> [ASSIGNMENT]
Word for word, restate all of the data shown below.

Saved entries:
+===+

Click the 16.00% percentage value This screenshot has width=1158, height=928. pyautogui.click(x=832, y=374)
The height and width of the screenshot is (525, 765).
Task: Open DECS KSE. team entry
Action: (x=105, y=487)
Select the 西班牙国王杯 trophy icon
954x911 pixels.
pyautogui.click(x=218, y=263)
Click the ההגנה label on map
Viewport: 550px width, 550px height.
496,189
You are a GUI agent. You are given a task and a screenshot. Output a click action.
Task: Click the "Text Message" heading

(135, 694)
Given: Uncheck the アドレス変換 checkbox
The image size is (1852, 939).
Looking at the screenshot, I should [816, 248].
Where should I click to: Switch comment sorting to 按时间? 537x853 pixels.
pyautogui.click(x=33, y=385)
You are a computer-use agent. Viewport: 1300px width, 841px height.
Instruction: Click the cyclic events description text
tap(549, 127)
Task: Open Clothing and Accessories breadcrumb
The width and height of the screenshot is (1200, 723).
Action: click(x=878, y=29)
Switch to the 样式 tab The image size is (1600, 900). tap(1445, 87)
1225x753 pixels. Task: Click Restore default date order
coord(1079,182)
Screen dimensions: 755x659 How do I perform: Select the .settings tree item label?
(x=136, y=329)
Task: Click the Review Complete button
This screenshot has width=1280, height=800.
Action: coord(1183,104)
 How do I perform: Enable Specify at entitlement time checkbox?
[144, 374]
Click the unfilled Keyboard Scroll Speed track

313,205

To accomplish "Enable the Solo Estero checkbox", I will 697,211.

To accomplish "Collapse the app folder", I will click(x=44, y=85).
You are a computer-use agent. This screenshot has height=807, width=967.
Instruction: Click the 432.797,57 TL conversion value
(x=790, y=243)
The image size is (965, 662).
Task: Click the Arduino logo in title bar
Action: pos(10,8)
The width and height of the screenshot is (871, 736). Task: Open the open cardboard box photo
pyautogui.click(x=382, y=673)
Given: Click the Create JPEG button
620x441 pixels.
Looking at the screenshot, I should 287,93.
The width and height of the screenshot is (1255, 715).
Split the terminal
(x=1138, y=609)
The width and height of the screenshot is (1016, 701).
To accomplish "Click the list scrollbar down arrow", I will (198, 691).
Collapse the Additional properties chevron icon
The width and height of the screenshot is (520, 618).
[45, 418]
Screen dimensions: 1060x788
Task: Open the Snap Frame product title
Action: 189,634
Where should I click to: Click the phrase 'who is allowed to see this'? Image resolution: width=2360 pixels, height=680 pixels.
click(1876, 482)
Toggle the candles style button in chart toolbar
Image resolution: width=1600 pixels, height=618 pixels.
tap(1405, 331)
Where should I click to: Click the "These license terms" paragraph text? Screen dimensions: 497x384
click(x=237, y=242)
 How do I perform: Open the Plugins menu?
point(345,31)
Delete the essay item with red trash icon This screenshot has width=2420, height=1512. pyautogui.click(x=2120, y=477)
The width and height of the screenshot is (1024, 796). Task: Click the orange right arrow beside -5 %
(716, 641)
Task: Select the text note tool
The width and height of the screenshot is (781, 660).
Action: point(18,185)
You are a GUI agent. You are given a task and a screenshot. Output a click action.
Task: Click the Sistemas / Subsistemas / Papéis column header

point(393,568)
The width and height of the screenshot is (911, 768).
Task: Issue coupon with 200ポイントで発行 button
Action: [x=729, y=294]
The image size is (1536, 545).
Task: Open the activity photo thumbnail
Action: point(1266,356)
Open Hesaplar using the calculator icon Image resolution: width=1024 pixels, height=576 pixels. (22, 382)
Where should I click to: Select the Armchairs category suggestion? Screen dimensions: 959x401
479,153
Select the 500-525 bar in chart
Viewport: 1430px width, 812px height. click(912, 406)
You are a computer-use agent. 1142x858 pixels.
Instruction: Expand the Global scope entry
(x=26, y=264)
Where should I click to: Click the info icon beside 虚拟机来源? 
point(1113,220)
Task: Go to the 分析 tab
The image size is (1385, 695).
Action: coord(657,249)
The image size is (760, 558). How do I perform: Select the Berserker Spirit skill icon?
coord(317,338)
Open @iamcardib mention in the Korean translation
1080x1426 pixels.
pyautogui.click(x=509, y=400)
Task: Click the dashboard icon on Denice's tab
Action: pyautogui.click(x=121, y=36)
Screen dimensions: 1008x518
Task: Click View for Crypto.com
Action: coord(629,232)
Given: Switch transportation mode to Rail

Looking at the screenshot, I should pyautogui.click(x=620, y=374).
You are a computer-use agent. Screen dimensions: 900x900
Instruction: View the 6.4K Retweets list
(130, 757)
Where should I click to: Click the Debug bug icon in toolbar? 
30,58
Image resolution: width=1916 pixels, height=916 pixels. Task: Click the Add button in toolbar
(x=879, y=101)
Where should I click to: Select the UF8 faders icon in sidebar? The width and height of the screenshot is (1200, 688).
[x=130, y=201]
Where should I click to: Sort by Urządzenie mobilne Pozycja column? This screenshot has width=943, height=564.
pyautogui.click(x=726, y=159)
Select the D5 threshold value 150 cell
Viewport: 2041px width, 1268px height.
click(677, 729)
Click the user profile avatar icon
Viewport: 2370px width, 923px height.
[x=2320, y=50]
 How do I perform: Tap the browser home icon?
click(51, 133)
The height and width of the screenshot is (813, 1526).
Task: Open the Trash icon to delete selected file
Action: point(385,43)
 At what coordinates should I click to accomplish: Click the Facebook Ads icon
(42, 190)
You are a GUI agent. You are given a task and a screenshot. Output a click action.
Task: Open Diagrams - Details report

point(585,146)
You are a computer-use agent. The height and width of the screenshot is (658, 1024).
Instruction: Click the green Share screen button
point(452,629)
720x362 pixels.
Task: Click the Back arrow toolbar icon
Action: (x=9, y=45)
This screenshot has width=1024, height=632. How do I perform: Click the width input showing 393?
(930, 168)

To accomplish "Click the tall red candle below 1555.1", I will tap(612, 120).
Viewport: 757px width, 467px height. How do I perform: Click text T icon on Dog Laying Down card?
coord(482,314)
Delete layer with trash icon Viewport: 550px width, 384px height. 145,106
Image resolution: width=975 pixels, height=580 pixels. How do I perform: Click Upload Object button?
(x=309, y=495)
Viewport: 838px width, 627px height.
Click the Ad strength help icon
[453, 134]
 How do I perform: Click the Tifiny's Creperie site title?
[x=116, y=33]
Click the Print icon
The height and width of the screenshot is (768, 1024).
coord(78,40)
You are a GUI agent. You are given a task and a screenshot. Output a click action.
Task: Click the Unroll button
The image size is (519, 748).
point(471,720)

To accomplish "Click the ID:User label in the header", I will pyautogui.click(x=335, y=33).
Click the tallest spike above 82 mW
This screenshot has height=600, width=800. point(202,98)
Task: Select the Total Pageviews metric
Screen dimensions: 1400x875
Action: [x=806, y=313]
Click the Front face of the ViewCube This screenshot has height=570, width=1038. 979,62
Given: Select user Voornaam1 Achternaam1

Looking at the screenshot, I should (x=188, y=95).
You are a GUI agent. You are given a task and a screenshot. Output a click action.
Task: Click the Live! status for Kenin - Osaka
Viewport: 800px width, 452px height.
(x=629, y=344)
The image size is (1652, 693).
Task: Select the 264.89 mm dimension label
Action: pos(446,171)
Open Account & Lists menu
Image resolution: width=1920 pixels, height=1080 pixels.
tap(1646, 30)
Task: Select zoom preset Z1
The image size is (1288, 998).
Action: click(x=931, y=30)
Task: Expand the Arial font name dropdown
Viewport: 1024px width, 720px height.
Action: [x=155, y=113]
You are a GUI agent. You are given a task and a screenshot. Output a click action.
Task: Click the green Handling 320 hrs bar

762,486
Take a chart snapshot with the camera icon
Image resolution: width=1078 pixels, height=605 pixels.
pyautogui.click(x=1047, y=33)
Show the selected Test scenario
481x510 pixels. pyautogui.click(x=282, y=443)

+===+

> [YOUR RESPONSE]
Click the 16.00% percentage value This screenshot has width=1158, height=928. pyautogui.click(x=832, y=374)
The height and width of the screenshot is (525, 765).
Task: Open DECS KSE. team entry
Action: (x=105, y=487)
Select the 西班牙国王杯 trophy icon
954x911 pixels.
pyautogui.click(x=218, y=263)
Click the ההגנה label on map
Viewport: 550px width, 550px height.
496,189
You are a GUI agent. You are given a task and a screenshot. Output a click action.
Task: Click the "Text Message" heading

(135, 694)
Given: Uncheck the アドレス変換 checkbox
The image size is (1852, 939).
Looking at the screenshot, I should [816, 248].
Where should I click to: Switch comment sorting to 按时间? 537x853 pixels.
pyautogui.click(x=33, y=385)
You are a computer-use agent. Viewport: 1300px width, 841px height.
Instruction: Click the cyclic events description text
tap(549, 127)
Task: Open Clothing and Accessories breadcrumb
The width and height of the screenshot is (1200, 723).
Action: click(x=878, y=29)
Switch to the 样式 tab The image size is (1600, 900). tap(1445, 87)
1225x753 pixels. Task: Click Restore default date order
coord(1079,182)
Screen dimensions: 755x659 How do I perform: Select the .settings tree item label?
(x=136, y=329)
Task: Click the Review Complete button
This screenshot has width=1280, height=800.
Action: coord(1183,104)
 How do I perform: Enable Specify at entitlement time checkbox?
[144, 374]
Click the unfilled Keyboard Scroll Speed track

313,205

To accomplish "Enable the Solo Estero checkbox", I will 697,211.

To accomplish "Collapse the app folder", I will click(x=44, y=85).
You are a computer-use agent. This screenshot has height=807, width=967.
Instruction: Click the 432.797,57 TL conversion value
(x=790, y=243)
The image size is (965, 662).
Task: Click the Arduino logo in title bar
Action: pos(10,8)
The width and height of the screenshot is (871, 736). Task: Open the open cardboard box photo
pyautogui.click(x=382, y=673)
Given: Click the Create JPEG button
620x441 pixels.
Looking at the screenshot, I should 287,93.
The width and height of the screenshot is (1255, 715).
Split the terminal
(x=1138, y=609)
The width and height of the screenshot is (1016, 701).
To accomplish "Click the list scrollbar down arrow", I will (198, 691).
Collapse the Additional properties chevron icon
The width and height of the screenshot is (520, 618).
[45, 418]
Screen dimensions: 1060x788
Task: Open the Snap Frame product title
Action: 189,634
Where should I click to: Click the phrase 'who is allowed to see this'? Image resolution: width=2360 pixels, height=680 pixels.
click(1876, 482)
Toggle the candles style button in chart toolbar
Image resolution: width=1600 pixels, height=618 pixels.
tap(1405, 331)
Where should I click to: Click the "These license terms" paragraph text? Screen dimensions: 497x384
click(x=237, y=242)
 How do I perform: Open the Plugins menu?
point(345,31)
Delete the essay item with red trash icon This screenshot has width=2420, height=1512. pyautogui.click(x=2120, y=477)
The width and height of the screenshot is (1024, 796). Task: Click the orange right arrow beside -5 %
(716, 641)
Task: Select the text note tool
The width and height of the screenshot is (781, 660).
Action: point(18,185)
You are a GUI agent. You are given a task and a screenshot. Output a click action.
Task: Click the Sistemas / Subsistemas / Papéis column header

point(393,568)
The width and height of the screenshot is (911, 768).
Task: Issue coupon with 200ポイントで発行 button
Action: [x=729, y=294]
The image size is (1536, 545).
Task: Open the activity photo thumbnail
Action: point(1266,356)
Open Hesaplar using the calculator icon Image resolution: width=1024 pixels, height=576 pixels. (22, 382)
Where should I click to: Select the Armchairs category suggestion? Screen dimensions: 959x401
479,153
Select the 500-525 bar in chart
Viewport: 1430px width, 812px height. click(912, 406)
You are a computer-use agent. 1142x858 pixels.
Instruction: Expand the Global scope entry
(x=26, y=264)
Where should I click to: Click the info icon beside 虚拟机来源? 
point(1113,220)
Task: Go to the 分析 tab
The image size is (1385, 695).
Action: coord(657,249)
The image size is (760, 558). How do I perform: Select the Berserker Spirit skill icon?
coord(317,338)
Open @iamcardib mention in the Korean translation
1080x1426 pixels.
pyautogui.click(x=509, y=400)
Task: Click the dashboard icon on Denice's tab
Action: pyautogui.click(x=121, y=36)
Screen dimensions: 1008x518
Task: Click View for Crypto.com
Action: coord(629,232)
Given: Switch transportation mode to Rail

Looking at the screenshot, I should pyautogui.click(x=620, y=374).
You are a computer-use agent. Screen dimensions: 900x900
Instruction: View the 6.4K Retweets list
(130, 757)
Where should I click to: Click the Debug bug icon in toolbar? 
30,58
Image resolution: width=1916 pixels, height=916 pixels. Task: Click the Add button in toolbar
(x=879, y=101)
Where should I click to: Select the UF8 faders icon in sidebar? The width and height of the screenshot is (1200, 688).
[x=130, y=201]
Where should I click to: Sort by Urządzenie mobilne Pozycja column? This screenshot has width=943, height=564.
pyautogui.click(x=726, y=159)
Select the D5 threshold value 150 cell
Viewport: 2041px width, 1268px height.
click(677, 729)
Click the user profile avatar icon
Viewport: 2370px width, 923px height.
[x=2320, y=50]
 How do I perform: Tap the browser home icon?
click(51, 133)
The height and width of the screenshot is (813, 1526).
Task: Open the Trash icon to delete selected file
Action: point(385,43)
 At what coordinates should I click to accomplish: Click the Facebook Ads icon
(42, 190)
You are a GUI agent. You are given a task and a screenshot. Output a click action.
Task: Open Diagrams - Details report

point(585,146)
You are a computer-use agent. The height and width of the screenshot is (658, 1024).
Instruction: Click the green Share screen button
point(452,629)
720x362 pixels.
Task: Click the Back arrow toolbar icon
Action: (x=9, y=45)
This screenshot has width=1024, height=632. How do I perform: Click the width input showing 393?
(930, 168)

To accomplish "Click the tall red candle below 1555.1", I will tap(612, 120).
Viewport: 757px width, 467px height. How do I perform: Click text T icon on Dog Laying Down card?
coord(482,314)
Delete layer with trash icon Viewport: 550px width, 384px height. 145,106
Image resolution: width=975 pixels, height=580 pixels. How do I perform: Click Upload Object button?
(x=309, y=495)
Viewport: 838px width, 627px height.
Click the Ad strength help icon
[453, 134]
 How do I perform: Click the Tifiny's Creperie site title?
[x=116, y=33]
Click the Print icon
The height and width of the screenshot is (768, 1024).
coord(78,40)
You are a GUI agent. You are given a task and a screenshot. Output a click action.
Task: Click the Unroll button
The image size is (519, 748).
point(471,720)

To accomplish "Click the ID:User label in the header", I will pyautogui.click(x=335, y=33).
Click the tallest spike above 82 mW
This screenshot has height=600, width=800. point(202,98)
Task: Select the Total Pageviews metric
Screen dimensions: 1400x875
Action: [x=806, y=313]
Click the Front face of the ViewCube This screenshot has height=570, width=1038. 979,62
Given: Select user Voornaam1 Achternaam1

Looking at the screenshot, I should (x=188, y=95).
You are a GUI agent. You are given a task and a screenshot. Output a click action.
Task: Click the Live! status for Kenin - Osaka
Viewport: 800px width, 452px height.
(x=629, y=344)
The image size is (1652, 693).
Task: Select the 264.89 mm dimension label
Action: pos(446,171)
Open Account & Lists menu
Image resolution: width=1920 pixels, height=1080 pixels.
tap(1646, 30)
Task: Select zoom preset Z1
The image size is (1288, 998).
Action: click(x=931, y=30)
Task: Expand the Arial font name dropdown
Viewport: 1024px width, 720px height.
Action: [x=155, y=113]
You are a GUI agent. You are given a task and a screenshot. Output a click action.
Task: Click the green Handling 320 hrs bar

762,486
Take a chart snapshot with the camera icon
Image resolution: width=1078 pixels, height=605 pixels.
pyautogui.click(x=1047, y=33)
Show the selected Test scenario
481x510 pixels. pyautogui.click(x=282, y=443)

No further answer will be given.